* _Given exercise 1_: In the forum post about tidying England categories, which two Camden categories are given as an example of duplication?
* _Given exercise 2_: From the forum post about tidying England categories, reproduce word for word the stretch from "Any positive suggestions" through "and Name Studies?".
* _Given exercise 3_: Carry on the forum thread about tidying England categories, picking up right after its final reply.

* _Supplied passage_:
Tidying England categories - is it possible?

+11 votes
604 views
Specifically I want to mention the England Surnames and England Name Studies, which feed down into the counties. Do we need both? Do they serve separate purposes?

Another question is the duplication of e.g. Camden, London and Camden, Middlesex. Both are valid categories and, even of we reduced them to one only, they would continue to recur.

In general many categories are created by people who have not looked to at the advice or to see what already exists. There are hundreds if not thousands of profiles that could be better allocated, but for anyone to undertake this task would take years.

Any positive suggestions on tidying and making managers aware of the issues would be welcome. Given that the purpose of categories is to group profiles, there seems little point in having ones that only contain one profile and may never acquire others.
in Policy and Style by anonymous G2G6 Pilot (282k points)
retagged by Maryann Hurt
I can see the point of Hampshire Corneys, Derbyshire Pitmans etc, grouped under the relevant ONS, but in England I doubt if it serves any purposeto group them under Hampshire Surnames etc as well.  It might work better in small American counties.

English Pedigrees is the beginning of something much bigger.  It's a good idea but it needs more layers.

I agree, but why Surnames and Name Studies?

I agree.  Surely the Name Studies ought to come under the One Name Studies Project.

Where do I find the England Surnames, please?
Exactly.

In England. :-)

* _Information given_:
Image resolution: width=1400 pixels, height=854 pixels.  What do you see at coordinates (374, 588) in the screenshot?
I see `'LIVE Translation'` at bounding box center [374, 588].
* * *
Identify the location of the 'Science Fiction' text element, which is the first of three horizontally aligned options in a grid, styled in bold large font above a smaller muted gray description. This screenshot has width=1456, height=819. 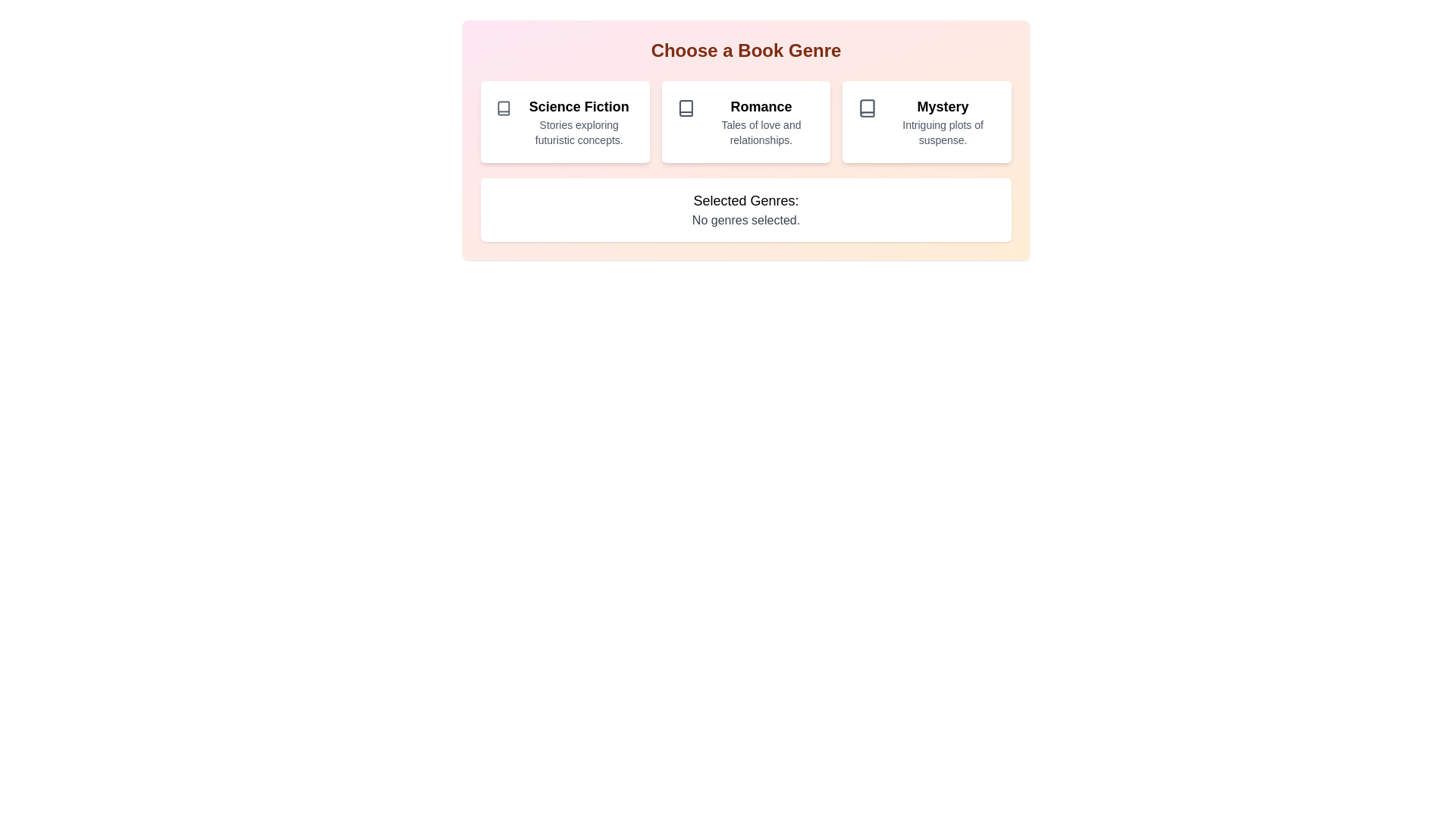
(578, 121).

* _Expected answer 1_: Camden, London and Camden, Middlesex.

* _Expected answer 2_:
Any positive suggestions on tidying and making managers aware of the issues would be welcome. Given that the purpose of categories is to group profiles, there seems little point in having ones that only contain one profile and may never acquire others.
in Policy and Style by anonymous G2G6 Pilot (282k points)
retagged by Maryann Hurt
I can see the point of Hampshire Corneys, Derbyshire Pitmans etc, grouped under the relevant ONS, but in England I doubt if it serves any purposeto group them under Hampshire Surnames etc as well.  It might work better in small American counties.

English Pedigrees is the beginning of something much bigger.  It's a good idea but it needs more layers.

I agree, but why Surnames and Name Studies?

* _Expected answer 3_:
Hello Martin! A One Name Study is for any descendant who has either taken the yDNA test or who would like to collect and share information that would be helpful in further exploring our One Name heritage.  It is a valuable reference point for people studying lines that cross or intersect and may have originated from the same name.  There are a lot of other things that the One Name Study helps you learn about the particular surname you are wanting to learn about.  Please contact the project leader, Alison Andrus-373 if you have any questions or would like to get involved.
Well, duh! Why didn't I think to look there? *scratches head at stupidity*
Hi Barbara,

No I'm not interested personally, but could someone take a look at the categories called Name Studies and see where they ought to fit?

My interest is trying to tidy up England so that it has a logical structure.
Hi Ros,

My smiley was trying to say that politely.
And I realised that, that's why I added a joke after mine.  It is so difficult getting emotions across in emails/posts, isn't it?
Name Studies group by name, so you might have Hampshire Joneses, Devon Joneses, Kent Joneses all under Jones Name Study.

Note the idea is to put the profiles in the lowest-level boxes, not directly into the top category.

You have to break them up, because the Previous/Next system won't work right when you have 200+ profiles with the same LNAB.

Surnames sort the same subcontainers geographically, so Kent Surnames would contain Kent Smiths, Kent Browns, Kent Joneses etc.

Having said that, higher-level non-profile-containing categories aren't that big a deal.
But surely Hampshire Joneses, Devon Joneses, and Kent Joneses could be sub-projects of the Jones Name Study, rather than categories of their own in English Name Studies.

I understand about England Surnames being sorted geographically; it's really just another way of looking at the Hampshire Joneses, Devon Joneses, and Kent Joneses.  So perhaps we could keep that category, but merge the other two (England Name Studies and One Name Studies).  Is this do-able?  Can One Name Studies have sub-projects (or sub-groups, or sub-whatever-they're calleds')?
"You have to break them up, because the Previous/Next system won't work right when you have 200+ profiles with the same LNAB."

 

I have four One Name Studies, so naturally most of the profiles contained therein have the same LNAB.  And the Previous/Next system works just fine.
Yes, they should be subsets of the Jones Name Studies.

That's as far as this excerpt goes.